• _WRITTEN PROBLEM_: Set out the rows below as a Markdown table with the columns No. and Line. Give each line its own number and leave out blank lines.

• _ENTRIES_:

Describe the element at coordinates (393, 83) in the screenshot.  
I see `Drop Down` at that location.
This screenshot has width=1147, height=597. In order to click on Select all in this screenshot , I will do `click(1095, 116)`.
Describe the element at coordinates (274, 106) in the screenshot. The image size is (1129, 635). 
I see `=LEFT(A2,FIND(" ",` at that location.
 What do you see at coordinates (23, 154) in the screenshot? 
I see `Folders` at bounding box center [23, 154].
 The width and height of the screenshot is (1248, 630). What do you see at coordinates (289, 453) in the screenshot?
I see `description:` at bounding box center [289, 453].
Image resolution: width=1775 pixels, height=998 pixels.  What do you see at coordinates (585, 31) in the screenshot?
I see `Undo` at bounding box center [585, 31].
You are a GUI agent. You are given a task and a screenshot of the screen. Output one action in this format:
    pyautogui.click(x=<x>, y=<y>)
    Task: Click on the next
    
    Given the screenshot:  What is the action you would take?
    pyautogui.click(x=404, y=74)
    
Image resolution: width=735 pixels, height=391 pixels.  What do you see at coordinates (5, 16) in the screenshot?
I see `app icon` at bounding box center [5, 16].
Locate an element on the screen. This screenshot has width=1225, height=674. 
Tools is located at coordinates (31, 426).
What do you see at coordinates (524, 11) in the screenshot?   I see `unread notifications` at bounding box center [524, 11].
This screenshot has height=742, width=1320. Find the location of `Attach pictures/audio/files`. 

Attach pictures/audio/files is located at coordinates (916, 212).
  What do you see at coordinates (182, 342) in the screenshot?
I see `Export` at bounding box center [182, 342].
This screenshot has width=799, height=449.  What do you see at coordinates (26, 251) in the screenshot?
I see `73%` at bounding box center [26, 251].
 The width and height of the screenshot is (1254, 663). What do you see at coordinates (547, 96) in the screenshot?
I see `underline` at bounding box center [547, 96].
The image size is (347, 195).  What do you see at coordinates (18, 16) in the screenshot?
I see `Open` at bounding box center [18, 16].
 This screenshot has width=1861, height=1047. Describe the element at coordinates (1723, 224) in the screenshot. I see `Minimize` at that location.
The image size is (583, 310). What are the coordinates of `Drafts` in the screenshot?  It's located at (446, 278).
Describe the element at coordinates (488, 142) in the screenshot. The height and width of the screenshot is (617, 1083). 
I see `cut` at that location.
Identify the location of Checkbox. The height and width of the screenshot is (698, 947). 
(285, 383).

• _SOLUTION FOR THIS PROBLEM_:
| No. | Line |
|---|---|
| 1 | Describe the element at coordinates (393, 83) in the screenshot.   |
| 2 | I see `Drop Down` at that location. |
| 3 | This screenshot has width=1147, height=597. In order to click on Select all in this screenshot , I will do `click(1095, 116)`. |
| 4 | Describe the element at coordinates (274, 106) in the screenshot. The image size is (1129, 635).  |
| 5 | I see `=LEFT(A2,FIND(" ",` at that location. |
| 6 |  What do you see at coordinates (23, 154) in the screenshot?  |
| 7 | I see `Folders` at bounding box center [23, 154]. |
| 8 |  The width and height of the screenshot is (1248, 630). What do you see at coordinates (289, 453) in the screenshot? |
| 9 | I see `description:` at bounding box center [289, 453]. |
| 10 | Image resolution: width=1775 pixels, height=998 pixels.  What do you see at coordinates (585, 31) in the screenshot? |
| 11 | I see `Undo` at bounding box center [585, 31]. |
| 12 | You are a GUI agent. You are given a task and a screenshot of the screen. Output one action in this format: |
| 13 |     pyautogui.click(x=<x>, y=<y>) |
| 14 |     Task: Click on the next |
| 15 |     Given the screenshot:  What is the action you would take? |
| 16 |     pyautogui.click(x=404, y=74) |
| 17 | Image resolution: width=735 pixels, height=391 pixels.  What do you see at coordinates (5, 16) in the screenshot? |
| 18 | I see `app icon` at bounding box center [5, 16]. |
| 19 | Locate an element on the screen. This screenshot has width=1225, height=674.  |
| 20 | Tools is located at coordinates (31, 426). |
| 21 | What do you see at coordinates (524, 11) in the screenshot?   I see `unread notifications` at bounding box center [524, 11]. |
| 22 | This screenshot has height=742, width=1320. Find the location of `Attach pictures/audio/files`.  |
| 23 | Attach pictures/audio/files is located at coordinates (916, 212). |
| 24 |   What do you see at coordinates (182, 342) in the screenshot? |
| 25 | I see `Export` at bounding box center [182, 342]. |
| 26 | This screenshot has width=799, height=449.  What do you see at coordinates (26, 251) in the screenshot? |
| 27 | I see `73%` at bounding box center [26, 251]. |
| 28 |  The width and height of the screenshot is (1254, 663). What do you see at coordinates (547, 96) in the screenshot? |
| 29 | I see `underline` at bounding box center [547, 96]. |
| 30 | The image size is (347, 195).  What do you see at coordinates (18, 16) in the screenshot? |
| 31 | I see `Open` at bounding box center [18, 16]. |
| 32 |  This screenshot has width=1861, height=1047. Describe the element at coordinates (1723, 224) in the screenshot. I see `Minimize` at that location. |
| 33 | The image size is (583, 310). What are the coordinates of `Drafts` in the screenshot?  It's located at (446, 278). |
| 34 | Describe the element at coordinates (488, 142) in the screenshot. The height and width of the screenshot is (617, 1083).  |
| 35 | I see `cut` at that location. |
| 36 | Identify the location of Checkbox. The height and width of the screenshot is (698, 947).  |
| 37 | (285, 383). |